───── PROVIDED PASSAGE

Gabi has herself met with the Prime Minister several times and praises him for “sticking his neck out”. she said, before adding that MGRM’s influence is arguably greater due to the ease of ministerial access. The influence is telling – Malta has risen to 8th in the ILGA Europe Rainbow Map, and is now ranked higher than Italy, Germany, Ireland and Austria on LGBTI rights.
Gabi recalled a previous government minister who had difficulty using the term “gay” in their dealings with MGRM. “Now we have a minister who uses terms like ‘genderqueer’.”
For all this progress, Malta remains a conservative society (divorce only became legal in 2011, after a referendum in which 53% voted for the change). Abortion remains illegal.
The EU’s Fundamental Rights Agency estimates that only 40% of Maltese LGBTI people are out in their workplace. Only 35% would be comfortable holding hands in public. “The perception of safety is not there”, Gabi told me. There have been reported violent attacks and it appears some go unreported due to a lack of trust. The MGRM is looking to work with the police to develop a system to register such attacks specifically as hate crimes.

──────────
───── SUPPLIED INFORMATION

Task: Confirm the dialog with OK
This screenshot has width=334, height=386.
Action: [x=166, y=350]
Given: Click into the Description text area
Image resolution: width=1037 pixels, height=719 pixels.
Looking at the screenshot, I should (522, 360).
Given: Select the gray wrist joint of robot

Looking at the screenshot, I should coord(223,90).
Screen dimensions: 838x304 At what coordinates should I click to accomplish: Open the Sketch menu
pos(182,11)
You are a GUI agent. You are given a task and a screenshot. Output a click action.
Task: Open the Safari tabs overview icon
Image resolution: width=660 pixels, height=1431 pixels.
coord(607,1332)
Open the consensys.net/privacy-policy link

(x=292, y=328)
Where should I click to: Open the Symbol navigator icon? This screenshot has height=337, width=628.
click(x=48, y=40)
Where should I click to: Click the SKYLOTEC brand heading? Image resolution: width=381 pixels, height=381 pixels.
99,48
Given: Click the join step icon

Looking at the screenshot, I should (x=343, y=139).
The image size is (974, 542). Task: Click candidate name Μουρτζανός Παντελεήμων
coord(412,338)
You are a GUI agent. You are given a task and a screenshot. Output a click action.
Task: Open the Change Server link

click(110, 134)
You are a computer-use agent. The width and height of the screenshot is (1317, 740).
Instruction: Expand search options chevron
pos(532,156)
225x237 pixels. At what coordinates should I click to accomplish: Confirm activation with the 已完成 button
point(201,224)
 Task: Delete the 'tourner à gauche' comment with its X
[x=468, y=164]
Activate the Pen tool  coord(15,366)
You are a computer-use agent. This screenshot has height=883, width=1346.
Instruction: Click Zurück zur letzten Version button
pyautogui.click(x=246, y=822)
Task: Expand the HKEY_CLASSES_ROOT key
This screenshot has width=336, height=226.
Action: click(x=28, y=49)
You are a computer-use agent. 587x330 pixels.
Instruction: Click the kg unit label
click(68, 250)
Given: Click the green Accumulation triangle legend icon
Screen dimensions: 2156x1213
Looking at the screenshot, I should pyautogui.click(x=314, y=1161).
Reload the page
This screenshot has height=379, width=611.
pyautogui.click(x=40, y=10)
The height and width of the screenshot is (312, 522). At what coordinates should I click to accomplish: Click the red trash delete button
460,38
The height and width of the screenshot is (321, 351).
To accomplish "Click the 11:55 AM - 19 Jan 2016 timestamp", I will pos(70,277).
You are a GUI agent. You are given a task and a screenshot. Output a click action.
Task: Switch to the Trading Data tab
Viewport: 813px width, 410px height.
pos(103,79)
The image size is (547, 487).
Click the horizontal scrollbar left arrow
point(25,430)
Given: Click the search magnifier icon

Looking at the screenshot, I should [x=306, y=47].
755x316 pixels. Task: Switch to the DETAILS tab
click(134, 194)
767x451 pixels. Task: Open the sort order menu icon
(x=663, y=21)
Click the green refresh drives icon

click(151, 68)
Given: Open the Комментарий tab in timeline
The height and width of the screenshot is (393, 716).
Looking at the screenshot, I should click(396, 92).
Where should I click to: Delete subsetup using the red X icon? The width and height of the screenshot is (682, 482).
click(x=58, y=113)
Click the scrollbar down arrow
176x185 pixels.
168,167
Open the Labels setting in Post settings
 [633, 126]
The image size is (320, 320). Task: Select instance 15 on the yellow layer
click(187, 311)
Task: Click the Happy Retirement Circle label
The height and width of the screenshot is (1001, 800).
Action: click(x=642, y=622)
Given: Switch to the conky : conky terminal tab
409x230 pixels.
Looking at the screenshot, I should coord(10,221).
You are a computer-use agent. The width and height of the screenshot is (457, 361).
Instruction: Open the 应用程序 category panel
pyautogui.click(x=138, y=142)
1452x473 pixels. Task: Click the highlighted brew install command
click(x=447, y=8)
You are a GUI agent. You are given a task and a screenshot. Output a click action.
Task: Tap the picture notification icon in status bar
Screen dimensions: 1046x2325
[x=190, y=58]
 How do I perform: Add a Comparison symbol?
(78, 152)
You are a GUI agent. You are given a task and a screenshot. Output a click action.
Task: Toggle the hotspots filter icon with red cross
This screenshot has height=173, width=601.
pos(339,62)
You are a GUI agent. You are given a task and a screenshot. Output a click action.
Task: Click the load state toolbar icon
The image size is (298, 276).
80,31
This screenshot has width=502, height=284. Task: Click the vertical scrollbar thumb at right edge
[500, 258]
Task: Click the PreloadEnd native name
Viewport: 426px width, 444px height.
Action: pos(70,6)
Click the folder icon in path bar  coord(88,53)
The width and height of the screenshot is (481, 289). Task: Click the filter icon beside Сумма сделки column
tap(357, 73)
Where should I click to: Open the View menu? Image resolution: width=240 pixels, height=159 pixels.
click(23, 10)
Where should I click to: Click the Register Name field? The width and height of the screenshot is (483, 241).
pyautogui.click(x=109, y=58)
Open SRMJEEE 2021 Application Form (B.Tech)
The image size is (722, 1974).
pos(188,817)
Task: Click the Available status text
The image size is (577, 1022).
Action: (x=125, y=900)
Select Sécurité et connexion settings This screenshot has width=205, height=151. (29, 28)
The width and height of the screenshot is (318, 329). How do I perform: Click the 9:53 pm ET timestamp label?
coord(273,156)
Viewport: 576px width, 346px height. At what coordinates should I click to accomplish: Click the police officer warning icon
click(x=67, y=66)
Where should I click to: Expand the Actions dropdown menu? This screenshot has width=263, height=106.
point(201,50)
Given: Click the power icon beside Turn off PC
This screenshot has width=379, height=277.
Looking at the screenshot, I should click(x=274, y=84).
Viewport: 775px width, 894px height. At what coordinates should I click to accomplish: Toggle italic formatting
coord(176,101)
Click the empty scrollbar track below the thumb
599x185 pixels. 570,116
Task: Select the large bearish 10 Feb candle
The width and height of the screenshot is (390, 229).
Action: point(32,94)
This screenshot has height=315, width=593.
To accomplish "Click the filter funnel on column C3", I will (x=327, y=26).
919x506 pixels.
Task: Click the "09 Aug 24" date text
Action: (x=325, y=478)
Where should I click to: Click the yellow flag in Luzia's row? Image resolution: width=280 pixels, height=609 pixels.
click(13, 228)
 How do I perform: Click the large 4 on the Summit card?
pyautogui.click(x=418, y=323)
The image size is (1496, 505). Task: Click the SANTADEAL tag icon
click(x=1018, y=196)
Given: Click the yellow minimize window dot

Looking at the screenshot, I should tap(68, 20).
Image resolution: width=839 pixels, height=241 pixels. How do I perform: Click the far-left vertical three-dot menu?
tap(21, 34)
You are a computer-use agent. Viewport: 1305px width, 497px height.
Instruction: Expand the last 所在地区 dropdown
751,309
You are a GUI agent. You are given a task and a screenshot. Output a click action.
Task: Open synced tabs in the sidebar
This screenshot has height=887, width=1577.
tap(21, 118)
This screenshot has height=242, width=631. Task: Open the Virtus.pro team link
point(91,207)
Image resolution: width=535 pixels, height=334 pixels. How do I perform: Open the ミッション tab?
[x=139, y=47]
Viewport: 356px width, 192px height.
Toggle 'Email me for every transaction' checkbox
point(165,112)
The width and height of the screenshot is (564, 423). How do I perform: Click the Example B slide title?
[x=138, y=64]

──────────

WORK TASK 1 :: In the passage on LGBTI rights in Malta, copy the words from "For all this" up to and including "Abortion remains illegal.".
WORK TASK 2 :: Write the next part of the passage on LGBTI rights in Malta, picking up right after its final sentence.

EXERCISE RESULT 1 ::
For all this progress, Malta remains a conservative society (divorce only became legal in 2011, after a referendum in which 53% voted for the change). Abortion remains illegal.

EXERCISE RESULT 2 ::
“Young people are coming out earlier” said Gabi, “but it’s not because they feel safer, but possibly because they feel they have nothing to hide.” She details some of the anti-bullying strategies MGRM are working on but insists this is a long-term project: “It takes a lot to train every teacher – the introduction of co-ed schools at secondary level is a very recent change teachers are still getting accustomed to. The teaching profession is quite conservative, and ongoing training requires working with public entities. It’s a complicated process logistically.” But the government is on board and MGRM is keen to ensure that policies are put in place to protect trans, gender variant and intersex students.
MGRM is also working closely with parents (“there’s been a shift from blaming themselves to asking how they can be supportive”), other LGBTI groups, advocacy services and even the Catholic Church to achieve its aims. They may well have their differences in emphasis, but for 2015 they’re organising Pride Month together – which will run from 17th April (the anniversary of the Civil Union Act) to 17th May (International Day Against Homophobia).
I asked whether there are any “out” figures in Maltese public life who serve as role models for younger members of the LGBTI community. A celebrity chef and a TV presenter are the nearest thing Malta has to a Tom Daley, it seems. “We’ve only had two out politicians, and one of those was outed,” Gabi informs me. “The closet is still quite strong in Malta and there remains a culture of denial.”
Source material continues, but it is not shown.